Now that it’s autumn, market analysts are looking for signs of recovery in many parts of the general and agricultural economies. A good gauge of this could come from the ag equipment suppliers, who tend to wait for sure positive signs before making major market moves.
Using this criteria, Duluth, CA-based AGCO Corp. is expecting big things in 2011. In late July, the company invited many members of the media to attend a 2011 product showcase in St. Paul, MN. Here, visitors got to see and hear about seven new and upgraded AGCO brands making their way to market in time for 2011. This included four with ag retail applications.
First up are a series of new models in the company’s popular RoGator self-propelled sprayer line, including the 1194H, 1194 and 1396. “The application business is changing all the time, so innovation and continuous improvement is critical to our customers’ success,” said Mark Sharitz, director of marketing for the AGCO Application Equipment Division. “Even though we introduced many significant enhancements in our 2010 RoGators, from larger product tanks to unmatched visibility on the road, we knew we couldn’t stop there.”

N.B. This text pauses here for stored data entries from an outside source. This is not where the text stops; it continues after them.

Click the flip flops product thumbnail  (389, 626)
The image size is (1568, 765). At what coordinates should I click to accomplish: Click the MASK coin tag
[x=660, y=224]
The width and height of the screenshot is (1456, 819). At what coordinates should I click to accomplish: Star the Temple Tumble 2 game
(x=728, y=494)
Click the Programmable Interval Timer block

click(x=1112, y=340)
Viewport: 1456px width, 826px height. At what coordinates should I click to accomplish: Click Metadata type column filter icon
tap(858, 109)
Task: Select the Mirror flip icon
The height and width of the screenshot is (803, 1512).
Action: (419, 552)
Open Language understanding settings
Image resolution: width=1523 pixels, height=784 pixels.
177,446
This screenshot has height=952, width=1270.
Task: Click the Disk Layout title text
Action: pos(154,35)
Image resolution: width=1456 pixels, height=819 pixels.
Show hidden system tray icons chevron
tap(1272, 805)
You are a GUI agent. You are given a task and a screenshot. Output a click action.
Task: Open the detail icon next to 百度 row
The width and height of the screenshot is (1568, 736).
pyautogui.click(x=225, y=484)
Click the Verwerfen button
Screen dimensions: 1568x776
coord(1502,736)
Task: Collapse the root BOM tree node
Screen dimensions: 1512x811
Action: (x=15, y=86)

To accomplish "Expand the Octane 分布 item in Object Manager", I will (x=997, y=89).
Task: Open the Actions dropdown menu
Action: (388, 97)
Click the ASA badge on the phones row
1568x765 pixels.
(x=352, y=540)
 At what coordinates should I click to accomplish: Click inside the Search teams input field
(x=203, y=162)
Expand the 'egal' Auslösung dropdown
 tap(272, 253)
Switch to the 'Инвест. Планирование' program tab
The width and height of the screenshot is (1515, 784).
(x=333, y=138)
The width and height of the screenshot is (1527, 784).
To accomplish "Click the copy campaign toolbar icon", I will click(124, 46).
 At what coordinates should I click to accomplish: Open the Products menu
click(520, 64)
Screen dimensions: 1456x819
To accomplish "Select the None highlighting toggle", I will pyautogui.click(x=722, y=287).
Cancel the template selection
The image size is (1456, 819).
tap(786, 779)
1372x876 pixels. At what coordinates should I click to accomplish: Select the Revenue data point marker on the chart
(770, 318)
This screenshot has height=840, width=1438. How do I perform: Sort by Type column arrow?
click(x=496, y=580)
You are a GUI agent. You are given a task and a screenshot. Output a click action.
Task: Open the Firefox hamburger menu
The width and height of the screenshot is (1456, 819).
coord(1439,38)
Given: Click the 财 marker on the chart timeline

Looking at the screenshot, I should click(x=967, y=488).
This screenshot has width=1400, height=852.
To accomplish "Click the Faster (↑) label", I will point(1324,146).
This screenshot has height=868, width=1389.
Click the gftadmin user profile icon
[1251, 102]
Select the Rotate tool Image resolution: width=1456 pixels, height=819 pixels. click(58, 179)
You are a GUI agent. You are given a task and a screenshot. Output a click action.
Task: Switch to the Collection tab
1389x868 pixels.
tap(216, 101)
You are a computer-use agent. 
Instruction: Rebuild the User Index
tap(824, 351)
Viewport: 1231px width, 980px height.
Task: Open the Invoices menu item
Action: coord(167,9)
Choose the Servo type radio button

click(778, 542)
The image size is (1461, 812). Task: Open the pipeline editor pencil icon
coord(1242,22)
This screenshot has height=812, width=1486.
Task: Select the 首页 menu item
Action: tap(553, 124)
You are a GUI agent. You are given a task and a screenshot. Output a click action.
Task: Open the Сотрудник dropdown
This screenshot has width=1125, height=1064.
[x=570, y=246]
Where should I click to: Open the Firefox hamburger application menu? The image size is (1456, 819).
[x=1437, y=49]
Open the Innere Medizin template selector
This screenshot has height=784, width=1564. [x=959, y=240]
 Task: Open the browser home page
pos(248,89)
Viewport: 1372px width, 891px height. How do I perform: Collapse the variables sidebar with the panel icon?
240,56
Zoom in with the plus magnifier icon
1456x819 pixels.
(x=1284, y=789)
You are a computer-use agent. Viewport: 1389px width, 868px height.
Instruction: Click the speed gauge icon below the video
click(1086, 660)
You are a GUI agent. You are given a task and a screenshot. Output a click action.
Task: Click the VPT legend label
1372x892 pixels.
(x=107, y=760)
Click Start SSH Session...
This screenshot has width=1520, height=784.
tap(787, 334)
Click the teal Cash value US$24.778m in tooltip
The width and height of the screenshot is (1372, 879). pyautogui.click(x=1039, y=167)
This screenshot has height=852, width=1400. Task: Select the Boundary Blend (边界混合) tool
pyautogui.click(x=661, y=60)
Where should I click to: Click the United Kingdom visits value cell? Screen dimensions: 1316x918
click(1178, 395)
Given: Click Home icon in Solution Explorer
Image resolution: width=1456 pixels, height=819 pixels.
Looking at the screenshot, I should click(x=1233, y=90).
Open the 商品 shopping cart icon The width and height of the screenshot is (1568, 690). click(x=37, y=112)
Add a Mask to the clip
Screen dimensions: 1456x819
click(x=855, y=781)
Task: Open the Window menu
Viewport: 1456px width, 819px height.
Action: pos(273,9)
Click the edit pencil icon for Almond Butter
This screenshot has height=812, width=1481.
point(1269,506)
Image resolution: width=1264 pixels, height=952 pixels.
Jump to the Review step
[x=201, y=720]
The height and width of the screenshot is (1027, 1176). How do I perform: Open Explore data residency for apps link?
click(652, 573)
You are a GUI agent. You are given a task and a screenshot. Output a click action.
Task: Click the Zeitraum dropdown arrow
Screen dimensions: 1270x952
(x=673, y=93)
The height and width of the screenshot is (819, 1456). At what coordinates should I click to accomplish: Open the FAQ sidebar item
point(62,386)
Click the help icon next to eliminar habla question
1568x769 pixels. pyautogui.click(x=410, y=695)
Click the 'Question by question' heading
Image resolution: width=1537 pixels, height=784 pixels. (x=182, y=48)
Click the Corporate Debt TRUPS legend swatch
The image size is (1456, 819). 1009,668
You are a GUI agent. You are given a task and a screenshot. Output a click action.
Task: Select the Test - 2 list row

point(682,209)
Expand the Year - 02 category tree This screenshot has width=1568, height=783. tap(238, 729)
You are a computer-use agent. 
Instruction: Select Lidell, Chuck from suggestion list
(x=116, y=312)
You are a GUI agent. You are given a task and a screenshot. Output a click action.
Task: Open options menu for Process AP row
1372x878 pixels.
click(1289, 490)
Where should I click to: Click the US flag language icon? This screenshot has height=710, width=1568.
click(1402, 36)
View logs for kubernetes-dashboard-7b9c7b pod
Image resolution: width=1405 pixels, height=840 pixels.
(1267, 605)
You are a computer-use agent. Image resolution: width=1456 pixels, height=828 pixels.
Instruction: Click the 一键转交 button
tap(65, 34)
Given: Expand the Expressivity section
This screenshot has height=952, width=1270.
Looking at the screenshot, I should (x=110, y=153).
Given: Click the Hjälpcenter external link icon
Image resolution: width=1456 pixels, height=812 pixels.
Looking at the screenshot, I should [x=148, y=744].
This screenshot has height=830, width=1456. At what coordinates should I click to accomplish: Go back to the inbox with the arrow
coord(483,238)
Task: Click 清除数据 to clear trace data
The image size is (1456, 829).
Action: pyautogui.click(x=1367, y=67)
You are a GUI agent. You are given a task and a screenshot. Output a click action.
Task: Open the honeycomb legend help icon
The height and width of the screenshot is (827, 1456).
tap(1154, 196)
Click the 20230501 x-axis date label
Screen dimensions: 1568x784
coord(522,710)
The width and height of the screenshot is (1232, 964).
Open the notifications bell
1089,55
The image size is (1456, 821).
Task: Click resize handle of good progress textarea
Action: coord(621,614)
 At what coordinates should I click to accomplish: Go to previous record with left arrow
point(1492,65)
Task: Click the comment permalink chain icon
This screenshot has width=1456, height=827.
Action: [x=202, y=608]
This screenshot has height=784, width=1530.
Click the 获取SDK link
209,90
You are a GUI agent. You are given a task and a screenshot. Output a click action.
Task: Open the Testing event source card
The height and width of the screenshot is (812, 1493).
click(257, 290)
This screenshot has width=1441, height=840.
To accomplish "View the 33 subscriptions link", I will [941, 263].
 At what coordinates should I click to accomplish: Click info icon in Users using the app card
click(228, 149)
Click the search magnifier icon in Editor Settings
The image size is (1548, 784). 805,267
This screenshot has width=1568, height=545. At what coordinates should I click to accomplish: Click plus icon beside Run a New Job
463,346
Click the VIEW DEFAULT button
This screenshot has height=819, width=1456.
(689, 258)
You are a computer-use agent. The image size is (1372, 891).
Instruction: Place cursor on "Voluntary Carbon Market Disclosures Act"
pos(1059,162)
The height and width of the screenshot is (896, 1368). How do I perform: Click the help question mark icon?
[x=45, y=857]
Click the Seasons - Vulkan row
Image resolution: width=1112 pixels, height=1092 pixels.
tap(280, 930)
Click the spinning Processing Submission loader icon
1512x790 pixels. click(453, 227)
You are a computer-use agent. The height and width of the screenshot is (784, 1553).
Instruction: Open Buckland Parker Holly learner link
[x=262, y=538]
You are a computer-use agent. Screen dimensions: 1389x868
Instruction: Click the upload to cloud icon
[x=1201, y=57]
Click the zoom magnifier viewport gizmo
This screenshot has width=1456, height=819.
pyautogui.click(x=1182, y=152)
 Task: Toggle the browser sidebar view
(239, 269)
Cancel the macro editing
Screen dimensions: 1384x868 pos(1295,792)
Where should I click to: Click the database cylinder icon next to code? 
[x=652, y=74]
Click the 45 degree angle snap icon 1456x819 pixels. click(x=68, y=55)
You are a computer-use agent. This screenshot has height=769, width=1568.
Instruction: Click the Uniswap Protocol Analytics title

The 2011 RoGators feature a new drive system with two-piece construction — a hydraulic motor and separate gear reduction hub. This allows the systems to run cleaner, says Jim Lipscomb, business development specialist, AGCO Application Equipment, extending the life of the hydrostatic components. Other new features include a flexing C-channel frame to handle tough terrain, optional GatorTrak four-wheel steering and choice of boom options from 80- to 120-feet.
In addition to these extras, 2011 RoGators will also feature new tires. According to Michael Vandel, agriculture tire segment manager, Michelin North America Agricultural Tires, the Michelin SprayBib will now be the tire of choice for RoGator models.
This D-speed-rated radial tire is the only high-clearance sprayer tire that can carry 14,330 pounds at speeds up to 40 mph. “The new Michelin SprayBib tires flexes more than competitive products, and it runs at significantly lower air pressures,” said Vandel. “As a result, it delivers a larger footprint with more lugs in the soil, giving the operator better traction, less slippage, a better ride and the opportunity to get into the fields sooner without damage.”
With its popular TerraGator line, AGCO is planning to add models 6303 and 8303 in 2011. According to Sharitz, these units will feature the company’s Continuously Variable Transmission, SISU Power 8.4-liter diesel engines and several cab upgrades, including an adjustable floating armrest and a semi-active deluxe seat.
“From the frame to the application system, the TerraGator has historically been tougher than any other applicator on the market,” he said. “None of that has changed in the new model 6303 and 8303 machines. Our goal was to put even more brains to the brawn of the TerraGator.”
Speaking of brains, this is coming to AGCO application models in the way of the company’s AgCommand vehicle-tracking system. For years, AgCommand’s telematics-based data-recording has been used on AGCO’s combine lines to monitor machine location, operation and efficiency. But for 2011, the system will be made available for use on RoGators and TerraGators as well.
“Telemertry-based tracking is an emerging trend within agriculture that has the potential to help managers optimize the performance of their equipment and cover more ground more efficiently,” said Martin Melander, technology marketing specialist, Advanced Technology Solutions. “The AgCommand system collects GPS satellite location and machine performance every 60 seconds, allowing users to see where machines are, where they have been and the information collected at each interval. Machine data can then be sent via a modem over a cell phone network to a Web site that users can access at any time.”